Эти наблюдения по поводу религии и характерных для жителей Берлина практик смерти нуждаются в дальнейшем прояснении. В конце концов, город долго имел репутацию нечестивого – такое представление утверждалось, как ни парадоксально, несколькими поколениями городских священнослужителей. Учитывая предполагаемые непослушание и либеральность горожан, общее отсутствие патриотизма, анархическую политику и низкую посещаемость церкви, многие служители протестантской церкви в первые десятилетия XX в. уверенно говорили о Берлине как о «самом нерелигиозном городе в мире»128. Между тем подавляющее большинство горожан не просто формально присоединились к тому или иному религиозному сообществу, как уже было отмечено выше: они были также и сторонниками религиозных обрядов погребения.
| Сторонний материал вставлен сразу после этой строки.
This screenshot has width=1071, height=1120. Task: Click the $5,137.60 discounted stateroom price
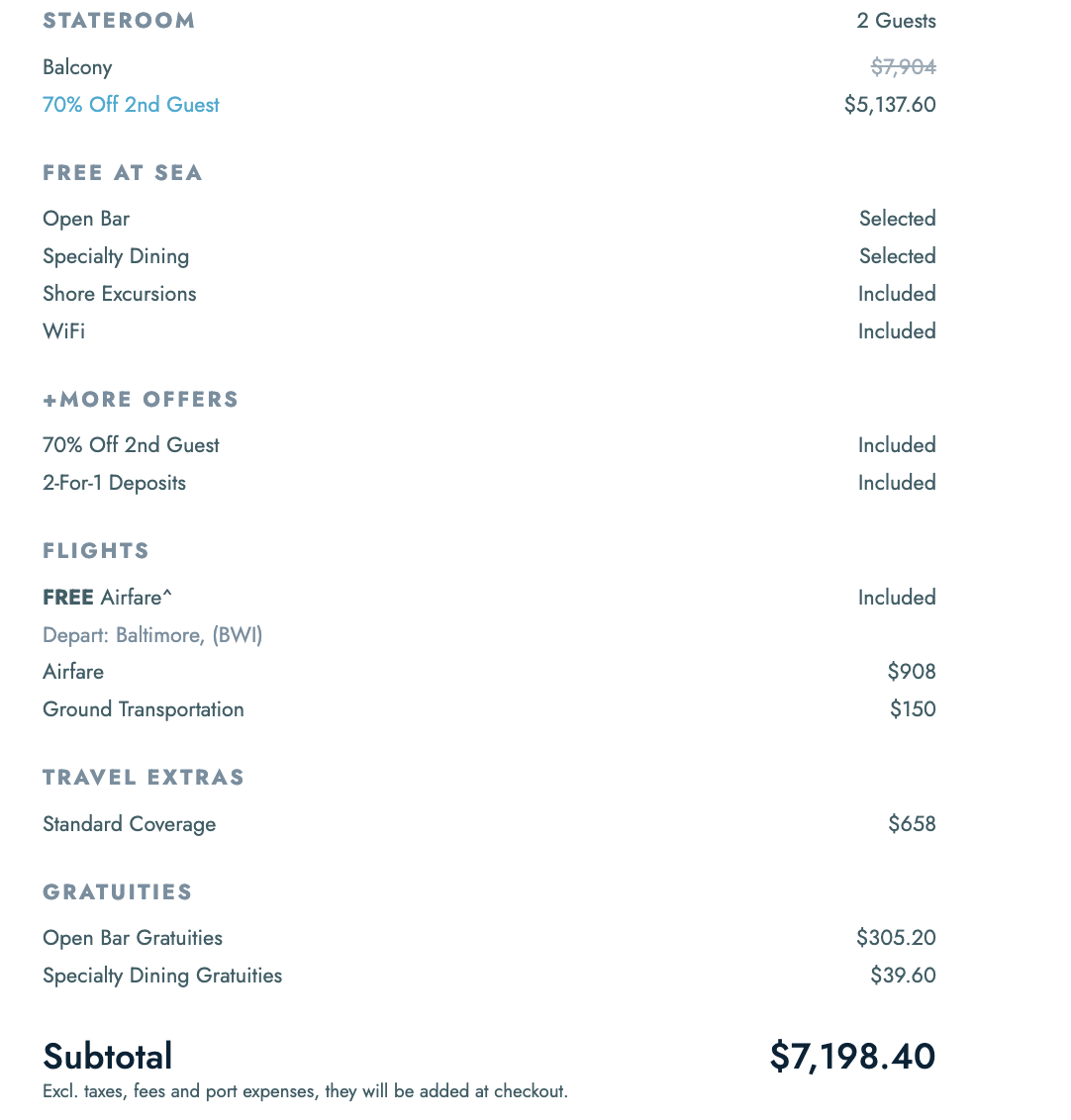890,105
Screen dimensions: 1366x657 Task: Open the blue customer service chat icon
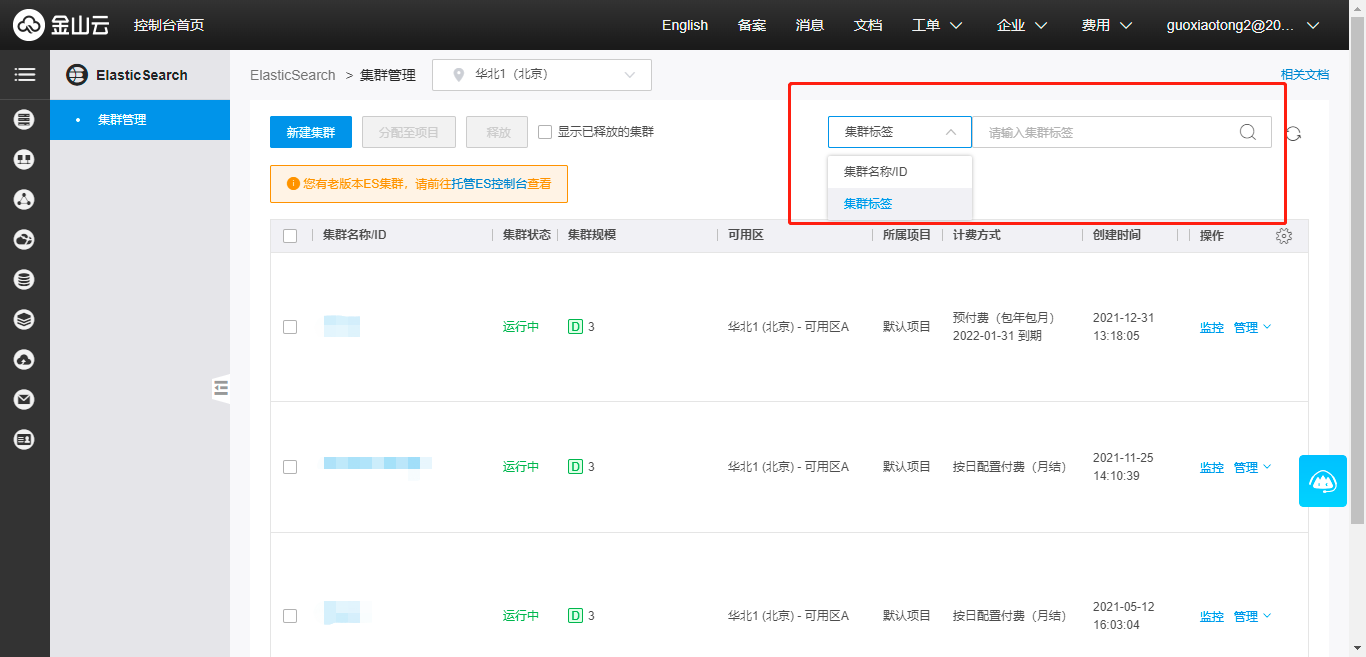tap(1322, 481)
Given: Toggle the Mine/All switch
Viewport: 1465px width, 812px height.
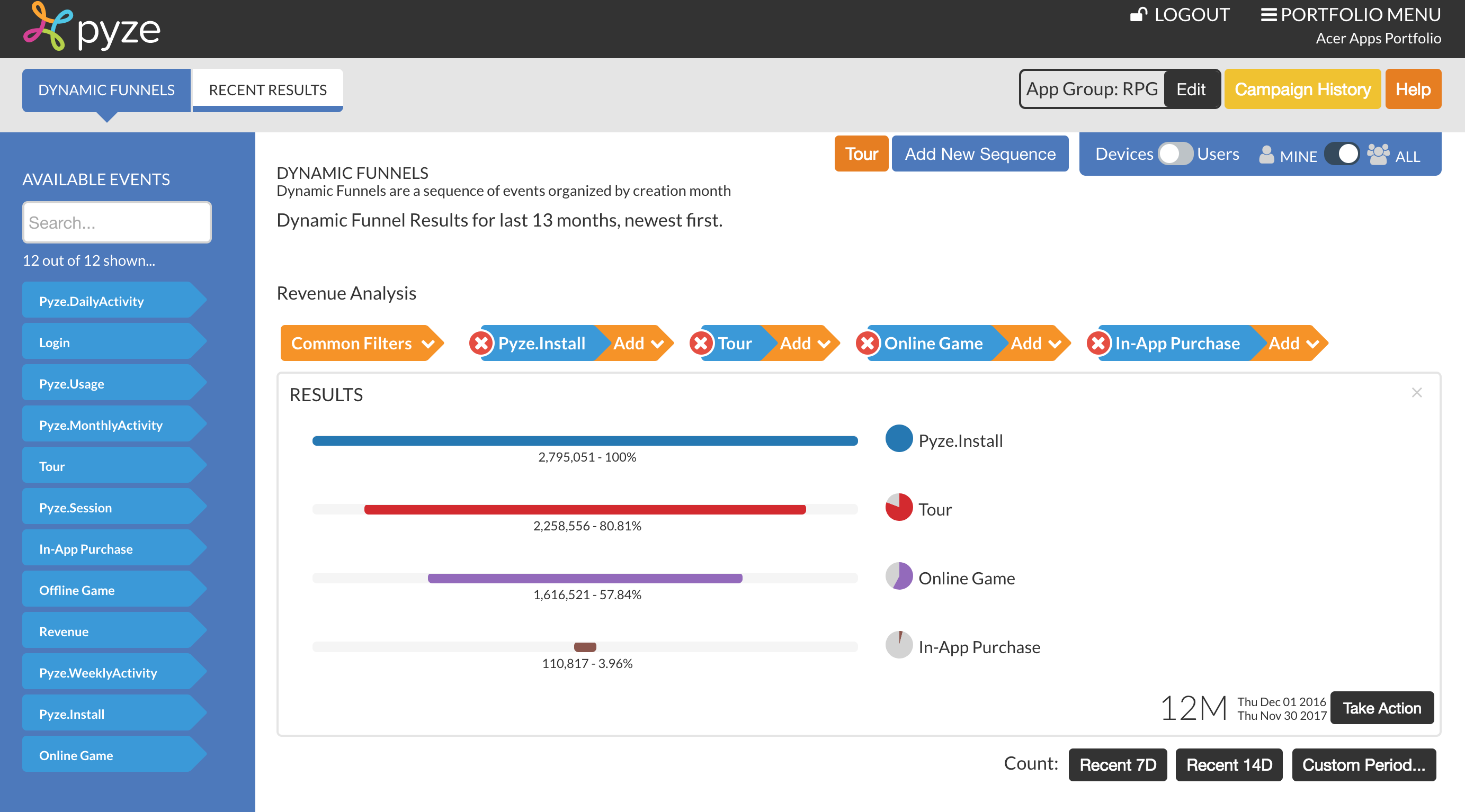Looking at the screenshot, I should pos(1342,154).
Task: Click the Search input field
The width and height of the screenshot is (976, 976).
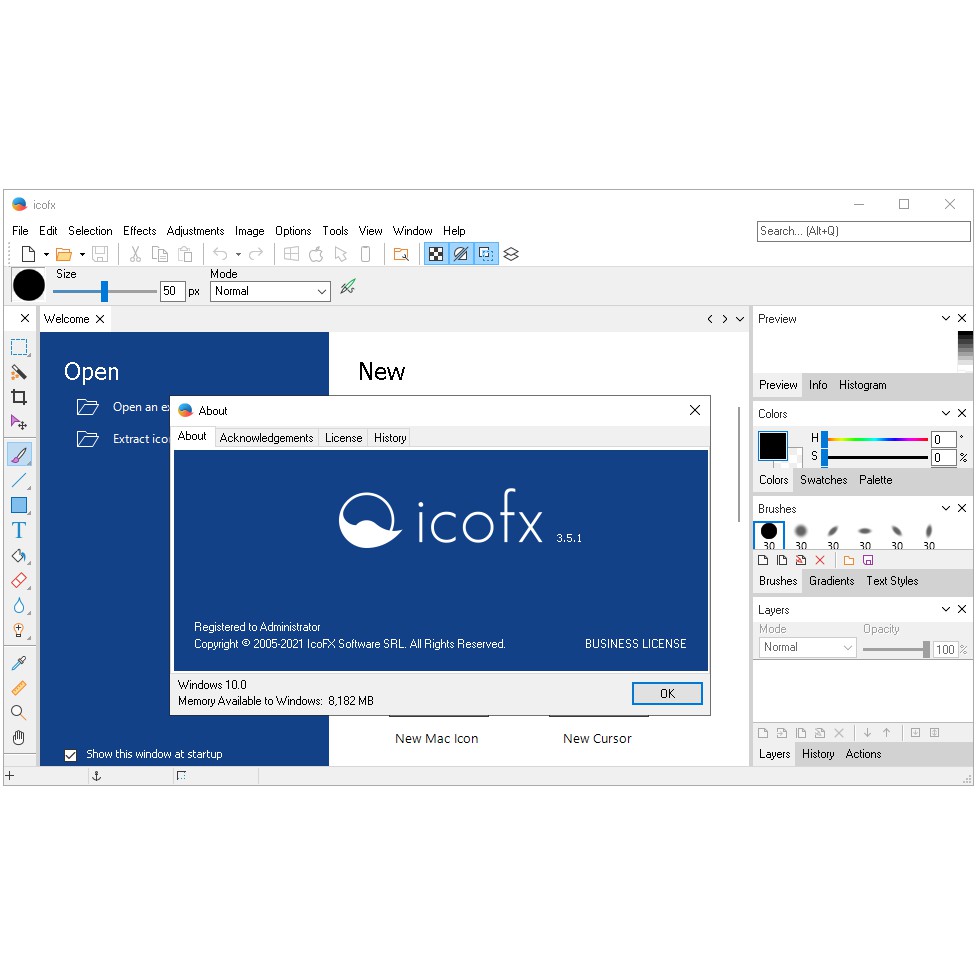Action: tap(863, 231)
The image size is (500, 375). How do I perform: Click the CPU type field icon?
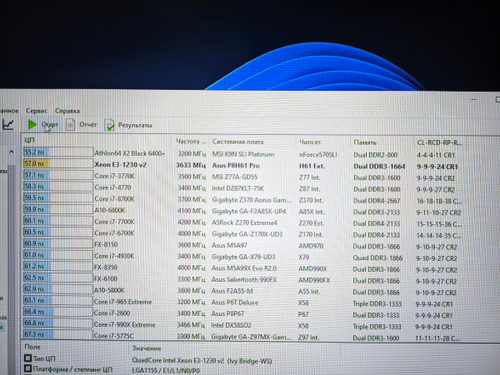(28, 358)
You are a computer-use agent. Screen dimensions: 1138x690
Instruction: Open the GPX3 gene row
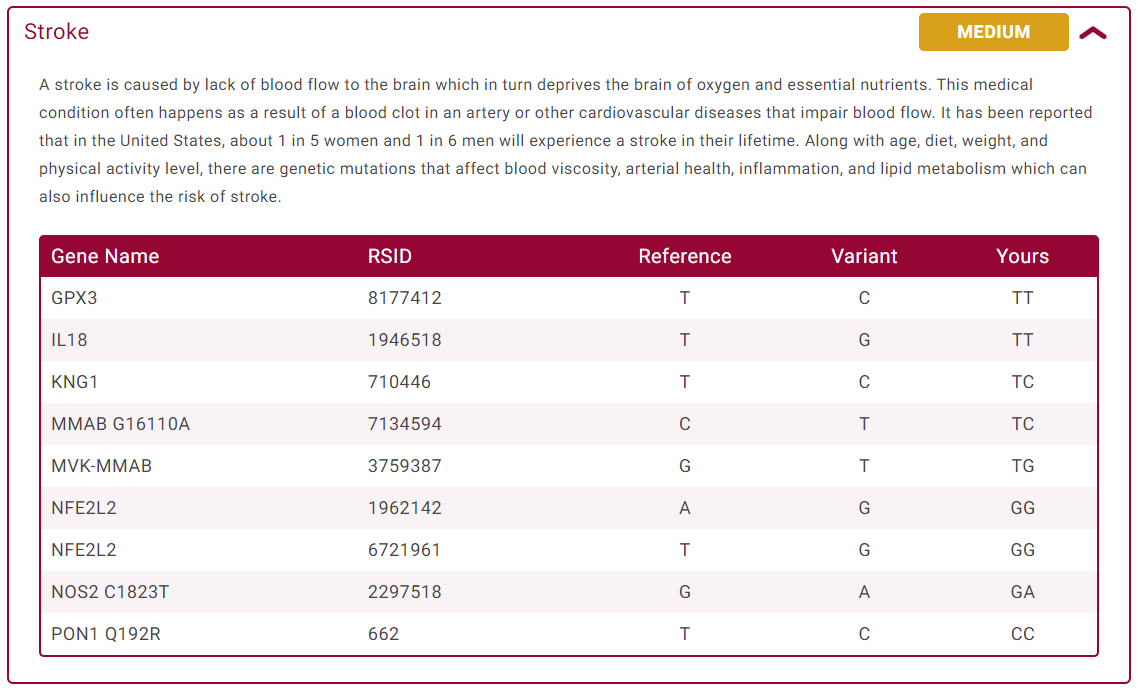72,298
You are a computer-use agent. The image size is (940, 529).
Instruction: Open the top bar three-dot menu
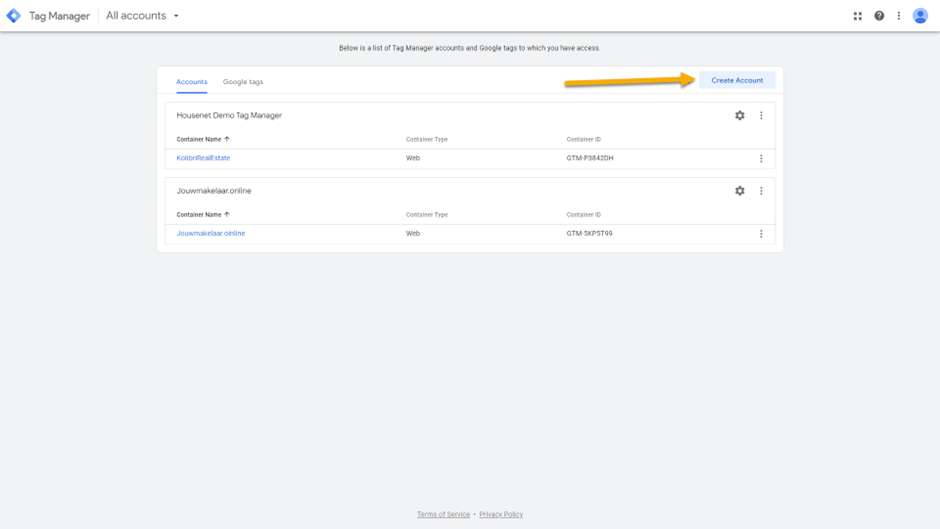click(x=899, y=16)
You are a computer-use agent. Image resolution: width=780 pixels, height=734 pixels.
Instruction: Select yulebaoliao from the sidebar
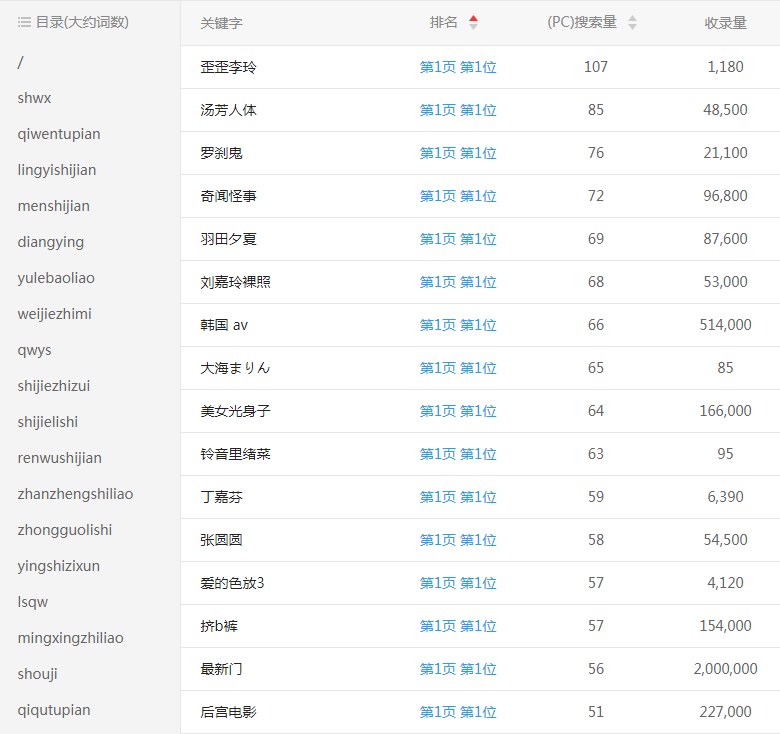point(56,278)
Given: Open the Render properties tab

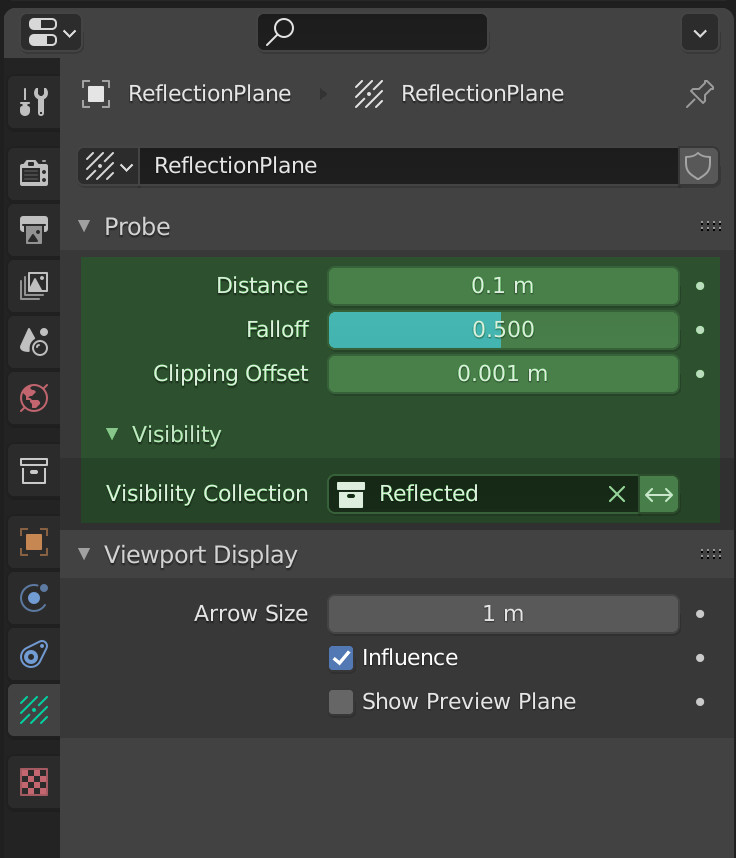Looking at the screenshot, I should click(34, 173).
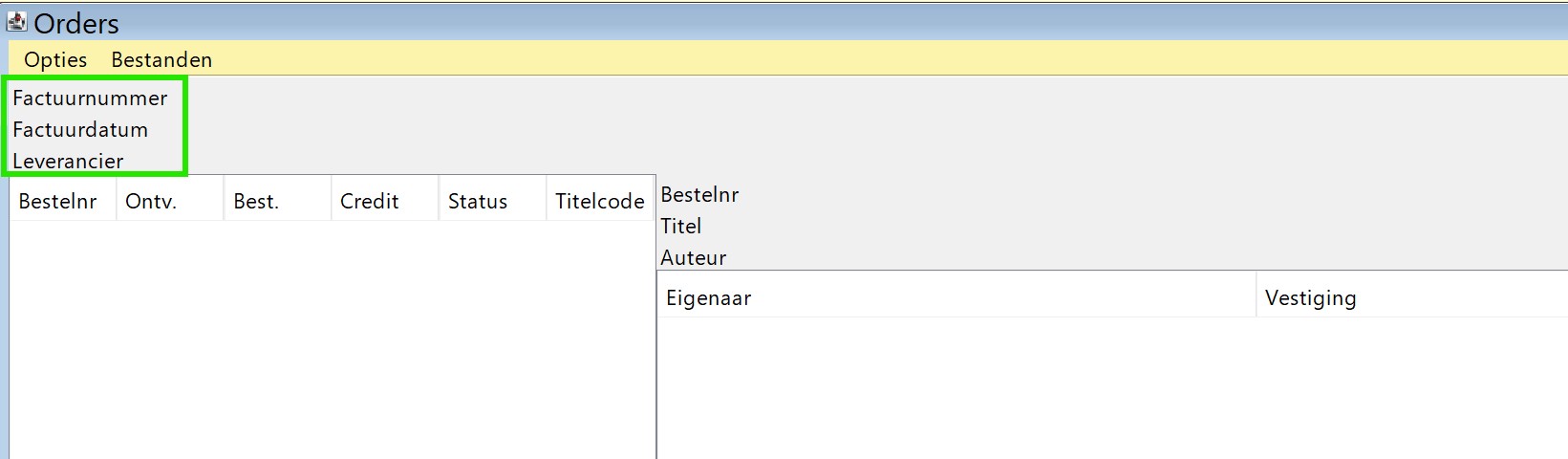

По меньшей мере 82 процента протестантов, согласно городской статистике, в 1930 г. были похоронены «с церковным сопровождением»129. Меньшая, но все же значительная часть католиков – 62 процента – также получила после смерти религиозные ритуалы130. Что до евреев, то статистика менее определенна, но все же показательна: в 1930 г. среди евреев зафиксировано 2453 смерти, и 2288 похорон проведено в сопровождении религиозных обрядов131.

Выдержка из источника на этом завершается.